> [What you have to do]
Pick out every line in the records below that has the word "height" and copy each of those lines in full.
○ ○ ○ ○
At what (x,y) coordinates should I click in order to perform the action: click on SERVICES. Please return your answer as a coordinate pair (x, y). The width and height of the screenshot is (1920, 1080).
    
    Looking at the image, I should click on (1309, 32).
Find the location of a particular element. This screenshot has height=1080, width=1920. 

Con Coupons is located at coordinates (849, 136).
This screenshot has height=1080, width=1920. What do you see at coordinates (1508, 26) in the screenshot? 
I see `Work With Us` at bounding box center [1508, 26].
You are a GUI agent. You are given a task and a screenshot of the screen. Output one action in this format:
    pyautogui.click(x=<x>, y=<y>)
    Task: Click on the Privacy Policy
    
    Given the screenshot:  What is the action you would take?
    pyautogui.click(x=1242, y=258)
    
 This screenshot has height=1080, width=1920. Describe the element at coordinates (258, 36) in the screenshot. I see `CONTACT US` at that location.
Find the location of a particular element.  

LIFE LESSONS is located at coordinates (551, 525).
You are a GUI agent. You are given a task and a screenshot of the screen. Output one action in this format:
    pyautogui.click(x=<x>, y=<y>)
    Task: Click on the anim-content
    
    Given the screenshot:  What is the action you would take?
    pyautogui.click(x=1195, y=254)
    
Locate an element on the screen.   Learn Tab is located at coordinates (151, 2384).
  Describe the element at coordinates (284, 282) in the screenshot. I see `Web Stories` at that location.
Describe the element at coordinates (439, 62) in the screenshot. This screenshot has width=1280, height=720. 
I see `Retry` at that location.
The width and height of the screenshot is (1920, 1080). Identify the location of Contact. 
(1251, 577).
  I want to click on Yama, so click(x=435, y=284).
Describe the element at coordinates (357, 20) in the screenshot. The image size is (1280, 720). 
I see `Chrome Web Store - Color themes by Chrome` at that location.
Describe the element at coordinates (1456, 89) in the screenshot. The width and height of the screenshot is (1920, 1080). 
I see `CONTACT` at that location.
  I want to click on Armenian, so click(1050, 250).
○ ○ ○ ○
> [Exercise response]
At what (x,y) coordinates should I click in order to perform the action: click on SERVICES. Please return your answer as a coordinate pair (x, y). The width and height of the screenshot is (1920, 1080).
Find the location of a particular element. This screenshot has height=1080, width=1920. 
This screenshot has height=1080, width=1920. What do you see at coordinates (1508, 26) in the screenshot? 
 This screenshot has height=1080, width=1920. Describe the element at coordinates (258, 36) in the screenshot. I see `CONTACT US` at that location.
Describe the element at coordinates (439, 62) in the screenshot. This screenshot has width=1280, height=720. 
The width and height of the screenshot is (1920, 1080). Identify the location of Contact. 
Describe the element at coordinates (1456, 89) in the screenshot. The width and height of the screenshot is (1920, 1080). 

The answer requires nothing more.